Willem Johannes Theodorus Kloos aan Willem Witsen
Plaats: Bussum |
Datum: 9 april 1899 |
Verblijfplaats: KB 75 C 51 |
[1:1]
Bussum, Parkzicht
9 April '99.
Beste Wim,
Ik was heel blij met je brief. Ik wou, dat je hier woonde met je vriendschappelijke gezindheid en je praktische verstand dan kon ik veel aan je hebben in mijn tegenwoordige omstandigheden. De kwesties beginnen nu pas, natuurlijk, de praktische maatschappelijke, bedoel ik, en daar ben ik een domoor in, zooals je weet. Die dingen van Woensdag, den grooten dag, daar had ik wel een oogenblik tegen opgezien, omdat ik nog al verlegen ben, maar dat ging toch, toen het er toe komen moest, heel goed. Ik deed, geloof ik, heel eenvoudig en gevoeld-positief. Sedert correspondeerden wij natuurlijk bijzonder druk, en, tot mijn groote vreugd, waren haar brieven over 't algemeen bijzonder-
[1:2]
sympathiek voor een temperament als het mijne. Ze zeuren heelemaal niet, ze zijn vriendelijk-gepassioneerd en, er zit geen idioot-koude, dwingerige wil achter, zooals achter die van Mej. P.

Uittreksel gegevens =>
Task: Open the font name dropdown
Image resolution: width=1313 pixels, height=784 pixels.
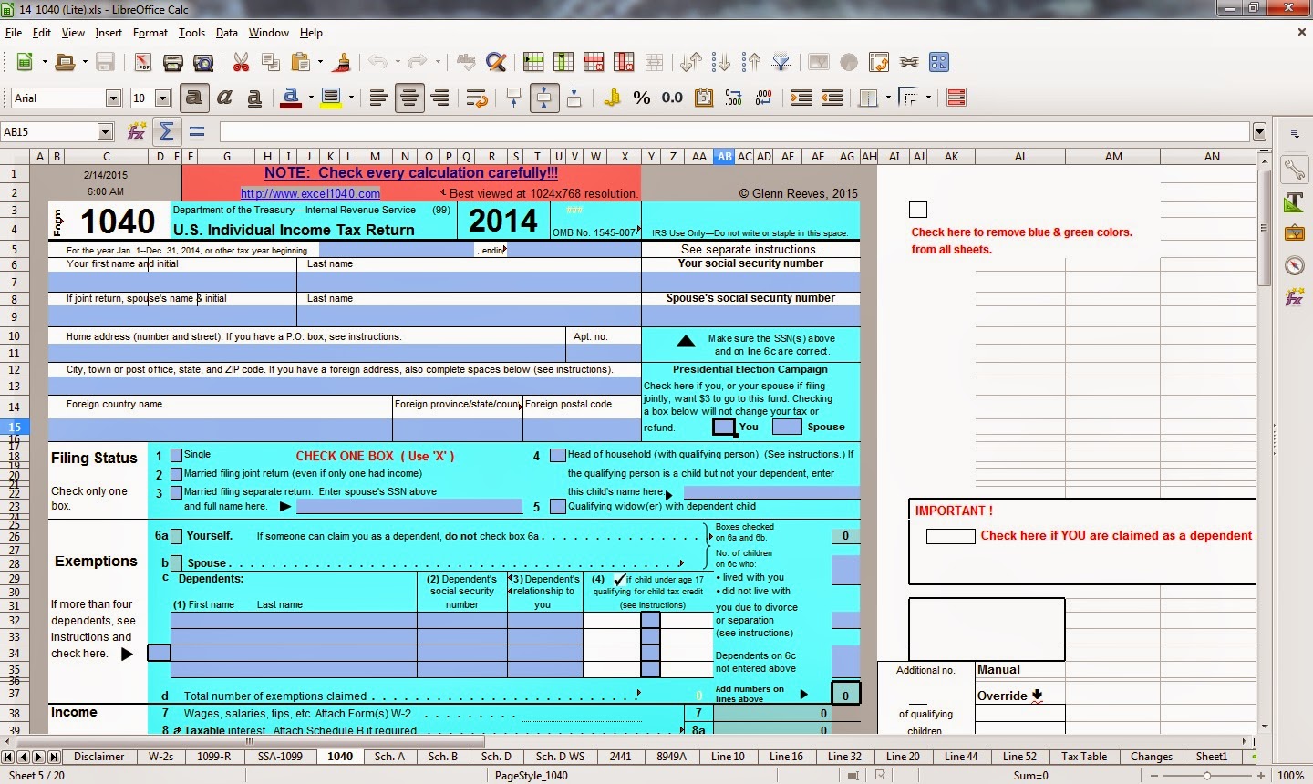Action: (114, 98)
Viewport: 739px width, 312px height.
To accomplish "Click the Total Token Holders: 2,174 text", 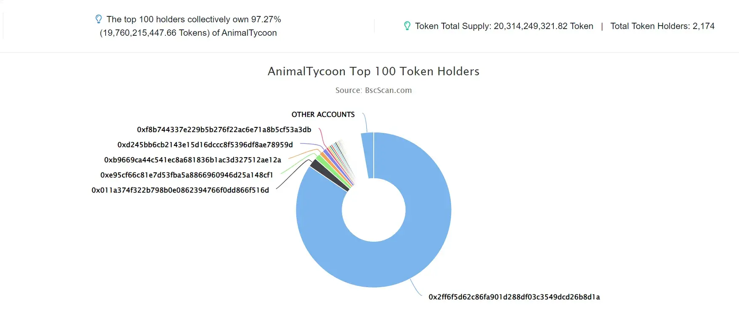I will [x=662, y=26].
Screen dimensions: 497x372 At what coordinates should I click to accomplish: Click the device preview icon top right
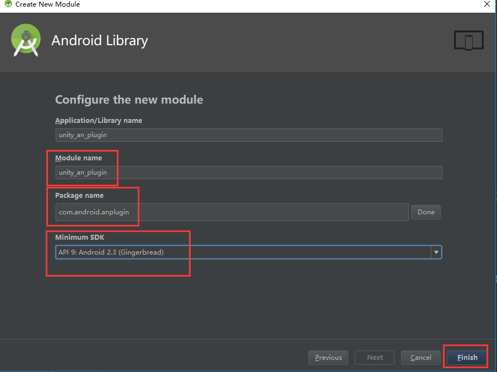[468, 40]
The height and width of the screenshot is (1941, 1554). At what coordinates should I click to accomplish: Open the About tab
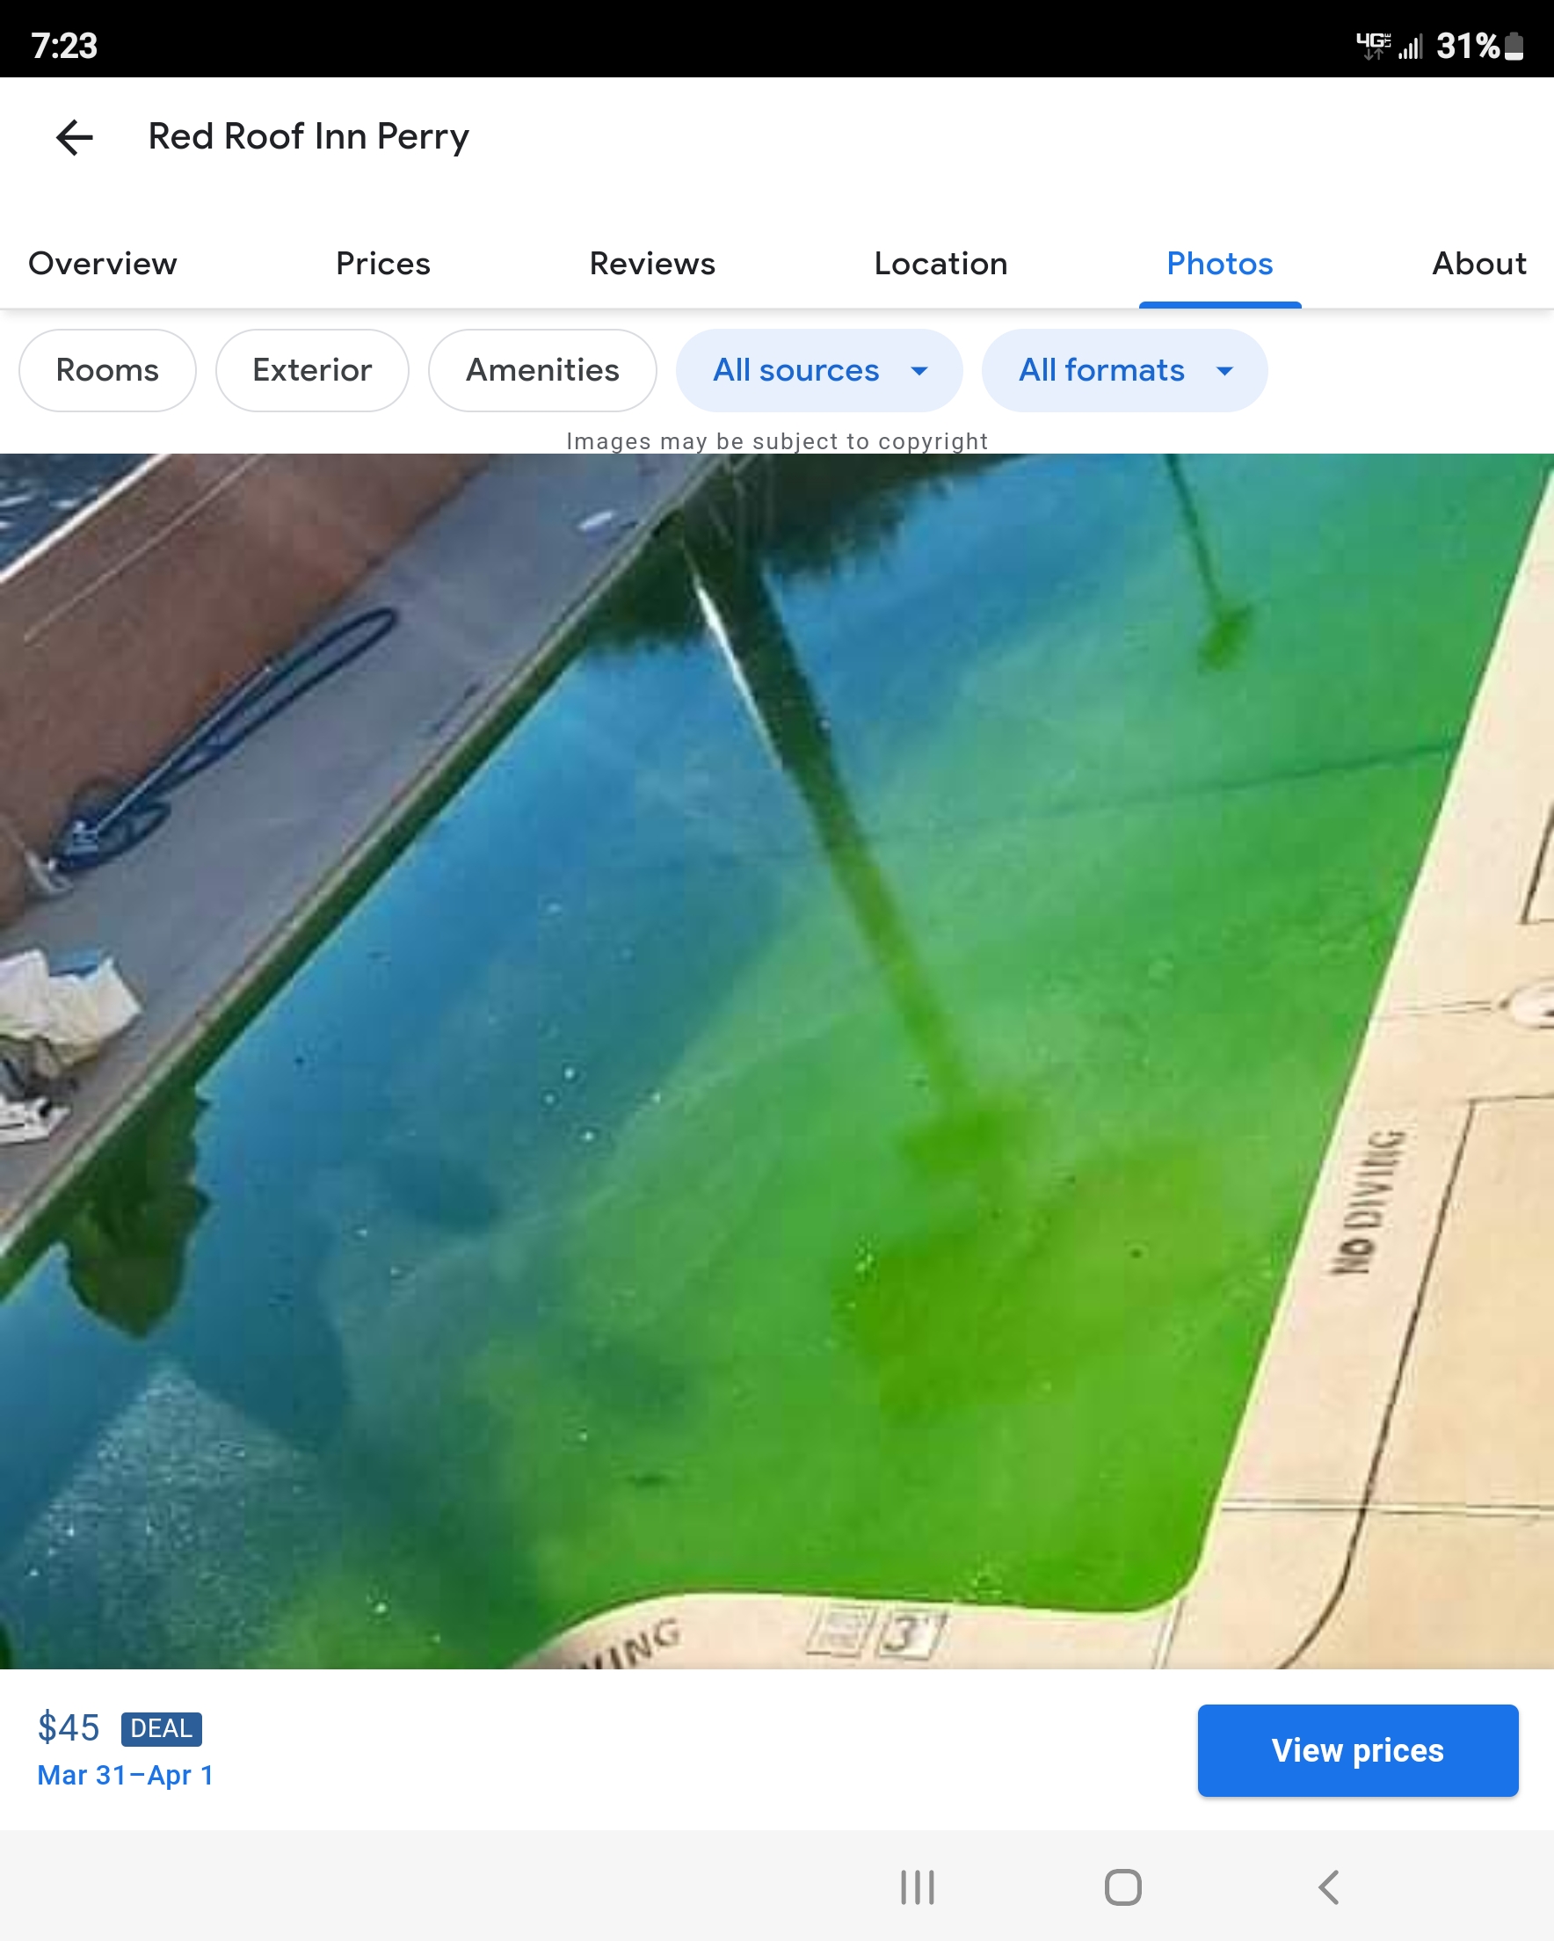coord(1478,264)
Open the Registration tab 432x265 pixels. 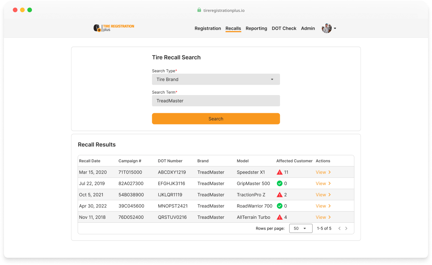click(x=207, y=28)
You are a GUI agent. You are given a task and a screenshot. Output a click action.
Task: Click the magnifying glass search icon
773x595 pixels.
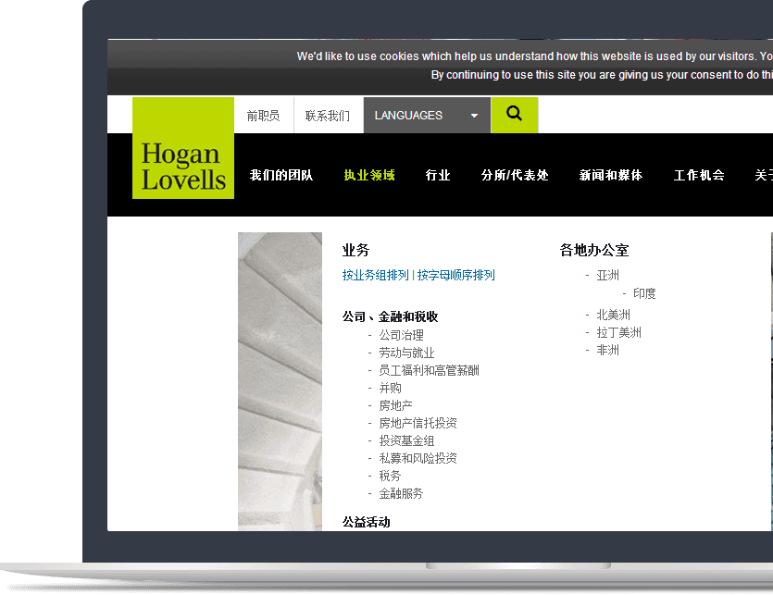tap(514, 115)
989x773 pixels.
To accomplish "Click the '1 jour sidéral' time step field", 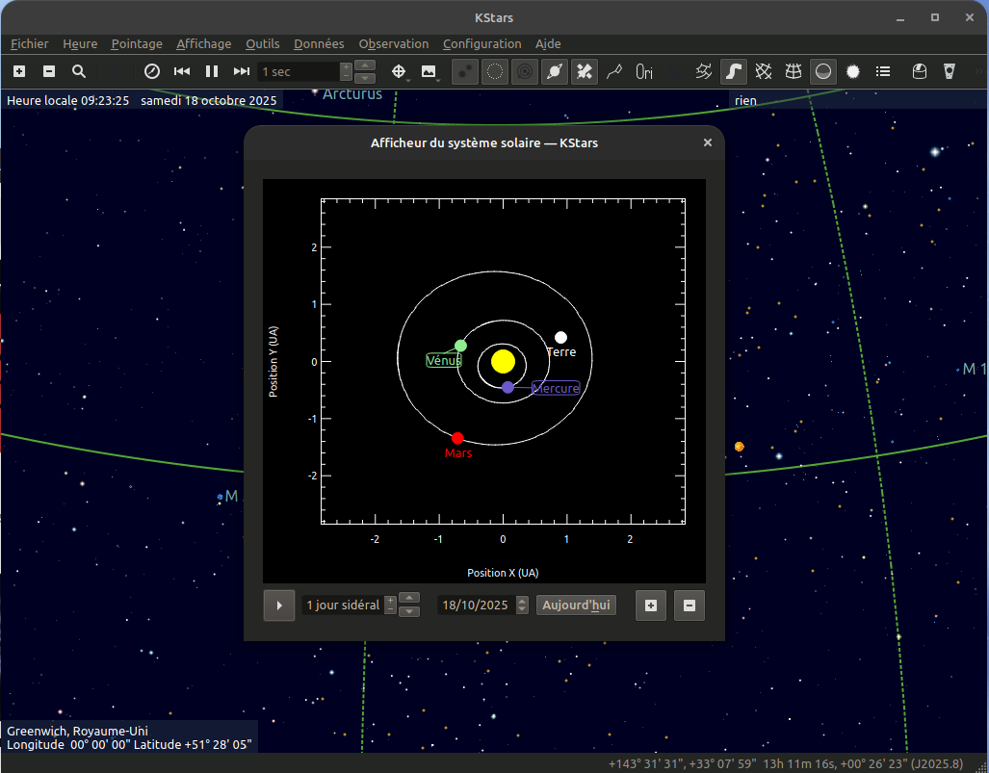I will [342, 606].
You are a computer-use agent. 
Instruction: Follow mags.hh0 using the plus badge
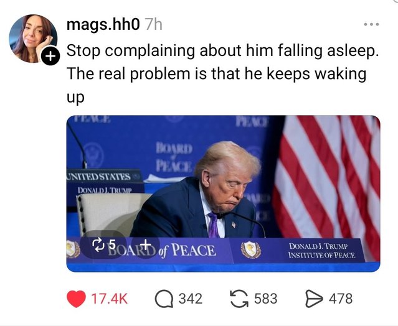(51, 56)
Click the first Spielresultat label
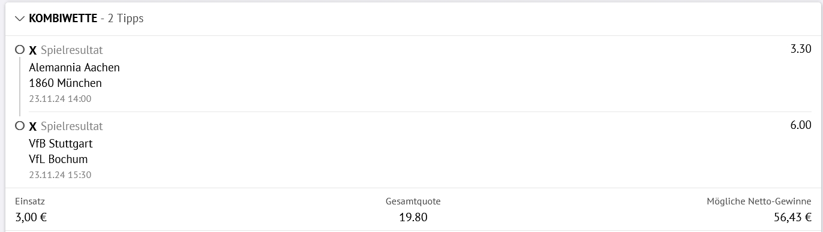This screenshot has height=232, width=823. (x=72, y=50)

Opdrachten =>
(1) Op welke datum is de brief aan Willem Witsen gedateerd?
(2) Herhaal uit de records de regels vanaf de regel met "You are a computer-use agent." tot en met het einde van de records. Laat de afbeeldingen weg.

Antwoorden =>
(1) 9 april 1899.

(2)
You are a computer-use agent. 
Instruction: Follow mags.hh0 using the plus badge
(51, 56)
Click the first Spielresultat label
This screenshot has height=232, width=823. (x=72, y=50)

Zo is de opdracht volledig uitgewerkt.